— Task to carry out —
Shown below are entries with pictures; the line with "Image resolution: width=868" through the line with "the System section" is the span to retype exactly, and the pictures stay out.

— Material to process —
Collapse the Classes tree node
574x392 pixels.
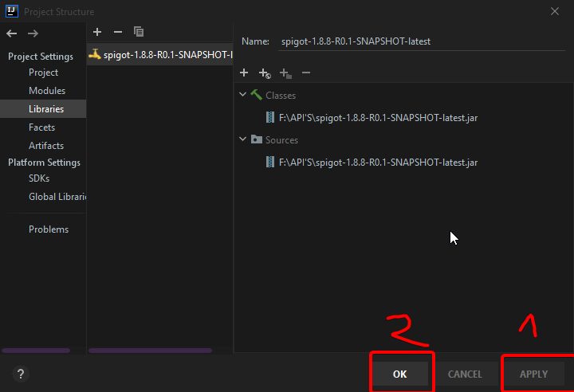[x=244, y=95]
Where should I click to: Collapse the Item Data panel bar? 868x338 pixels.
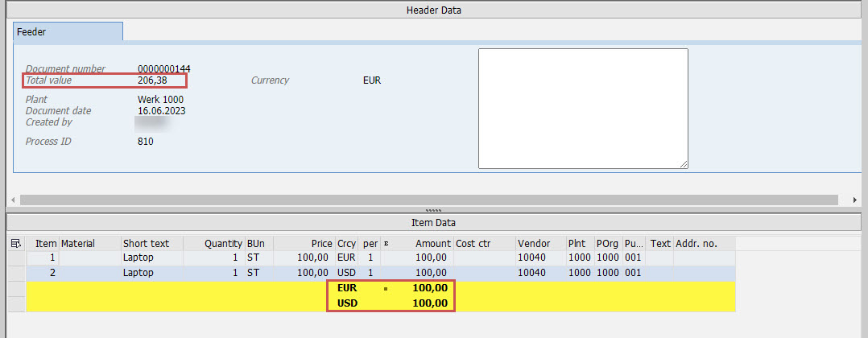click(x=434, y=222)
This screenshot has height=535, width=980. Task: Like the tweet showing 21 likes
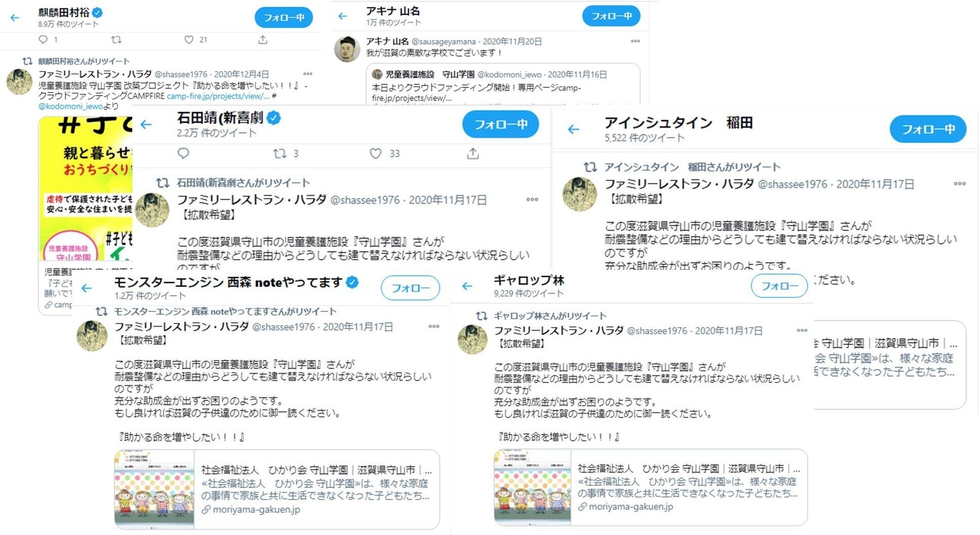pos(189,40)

--

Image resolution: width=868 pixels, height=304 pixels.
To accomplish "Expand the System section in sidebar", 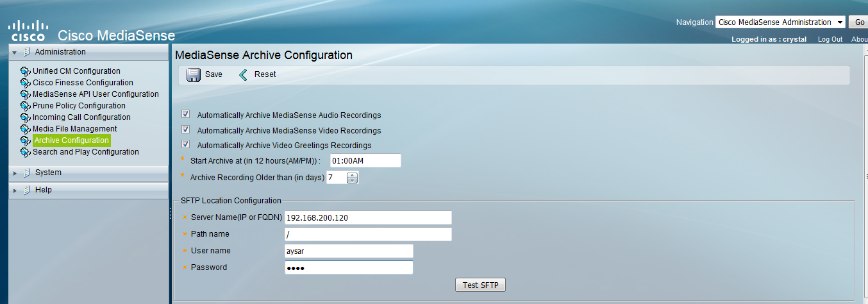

— Task solution —
Image resolution: width=868 pixels, height=304 pixels.
To accomplish "Expand the System section in sidebar", 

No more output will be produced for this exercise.